OpenJurist

914 F2d 257 McGee v. G Redman

914 F.2d 257

John Bernard McGEE, Petitioner-Appellant,
v.
Robert G. REDMAN, Warden, Respondent-Appellee.

No. 89-1061.

United States Court of Appeals, Sixth Circuit.

Sept. 4, 1990.

Unpublished Disposition
NOTICE: Sixth Circuit Rule 24(c) states that citation of unpublished dispositions is disfavored except for establishing res judicata, estoppel, or the law of the case and requires service of copies of cited unpublished dispositions of the Sixth Circuit.

Before MERRITT, Chief Judge; MARTIN and DAVID A. NELSON, Circuit Judges.

MERRITT, Chief Judge.

1

Petitioner John McGee, convicted of murdering his wife, appeals the denial of a writ of habeas corpus. He claims that the District Court violated the Magistrate's Act, that he was incompetent to stand trial, and that his trial attorney provided constitutionally inadequate assistance by failing to raise insanity as a defense. Because we find that the District Court properly reviewed the magistrate's proposed disposition of the case, that the state's determination of petitioner's competence is not subject to constitutional attack, and that petitioner's attorney did not provide constitutionally ineffective assistance of counsel, we affirm the decision below.

Assigned task 1: For each statement, say yes or no depending on whether it agrees with the McGee v. Redman opinion, and quote the words from the opinion that decide it: (a) McGee was convicted of murdering his wife. (b) The appeal was heard by the Ninth Circuit. (c) The court reverses the decision below.
Assigned task 2: Continue the McGee v. Redman opinion, starting right after its last sentence.
The entries after this point have nothing to do with the McGee v. Redman opinion.

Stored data

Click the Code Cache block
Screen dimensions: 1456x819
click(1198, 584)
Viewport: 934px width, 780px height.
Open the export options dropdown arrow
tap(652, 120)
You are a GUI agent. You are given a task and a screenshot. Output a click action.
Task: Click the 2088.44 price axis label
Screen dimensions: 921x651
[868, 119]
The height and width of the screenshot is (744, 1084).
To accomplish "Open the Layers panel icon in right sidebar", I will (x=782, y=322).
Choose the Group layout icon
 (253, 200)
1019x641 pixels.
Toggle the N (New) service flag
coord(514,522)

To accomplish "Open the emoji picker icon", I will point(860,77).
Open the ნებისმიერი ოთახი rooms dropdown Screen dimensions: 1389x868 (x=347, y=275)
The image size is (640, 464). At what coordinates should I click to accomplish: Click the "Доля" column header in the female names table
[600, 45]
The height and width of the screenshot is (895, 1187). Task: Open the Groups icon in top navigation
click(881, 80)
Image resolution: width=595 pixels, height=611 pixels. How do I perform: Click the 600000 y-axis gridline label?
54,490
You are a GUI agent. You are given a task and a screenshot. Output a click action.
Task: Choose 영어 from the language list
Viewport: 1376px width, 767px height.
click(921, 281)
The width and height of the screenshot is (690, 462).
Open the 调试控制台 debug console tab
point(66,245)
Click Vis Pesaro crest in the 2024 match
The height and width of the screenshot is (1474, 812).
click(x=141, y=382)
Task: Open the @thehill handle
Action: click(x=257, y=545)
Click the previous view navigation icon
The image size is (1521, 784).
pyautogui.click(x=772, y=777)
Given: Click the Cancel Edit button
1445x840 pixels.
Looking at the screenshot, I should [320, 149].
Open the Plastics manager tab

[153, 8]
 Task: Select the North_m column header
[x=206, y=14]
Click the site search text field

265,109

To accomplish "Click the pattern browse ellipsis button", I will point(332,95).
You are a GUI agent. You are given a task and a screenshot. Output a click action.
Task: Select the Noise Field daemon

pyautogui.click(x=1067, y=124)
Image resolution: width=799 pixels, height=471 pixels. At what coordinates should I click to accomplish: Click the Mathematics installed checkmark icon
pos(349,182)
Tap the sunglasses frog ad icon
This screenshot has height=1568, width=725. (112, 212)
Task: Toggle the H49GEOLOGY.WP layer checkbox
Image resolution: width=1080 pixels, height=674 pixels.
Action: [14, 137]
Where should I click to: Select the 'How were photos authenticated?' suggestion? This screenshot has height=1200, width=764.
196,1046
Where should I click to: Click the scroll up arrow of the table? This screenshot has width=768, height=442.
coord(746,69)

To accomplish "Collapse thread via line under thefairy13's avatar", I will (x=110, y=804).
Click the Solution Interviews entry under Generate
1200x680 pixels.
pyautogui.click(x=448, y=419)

Written reply 1:
(a) Yes: "convicted of murdering his wife"
(b) No: "United States Court of Appeals, Sixth Circuit."
(c) No: "we affirm the decision below."

Written reply 2:
I.

2

Petitioner has a long history of mental problems. In 1967, the United States Army honorably discharged petitioner from service in Vietnam because of his psychosis. Many of his veterans benefits were held in trust for him by a friend who was an attorney, Wilfred Rice. In 1973, petitioner killed a man on the streets of Detroit, and was held not guilty by reason of insanity. The state held him at the Center for Forensic Psychiatry for treatment, where he was seen by Dr. Charles Tappin. This continued until 1975, when petitioner received a hearing on his sanity because the Michigan Supreme Court had held that a not guilty by reason of insanity verdict does not justify limitless incarceration. People v. McQuillan, 392 Mich. 511, 221 N.W.2d 569 (1974). When the prosecutor sought McGee's further incarceration, his attorney, Sheldon Halpern, successfully petitioned the judge to exclude certain mental hospital records on the ground of doctor-patient privilege. Because the state did not meet its burden of proof, it released petitioner.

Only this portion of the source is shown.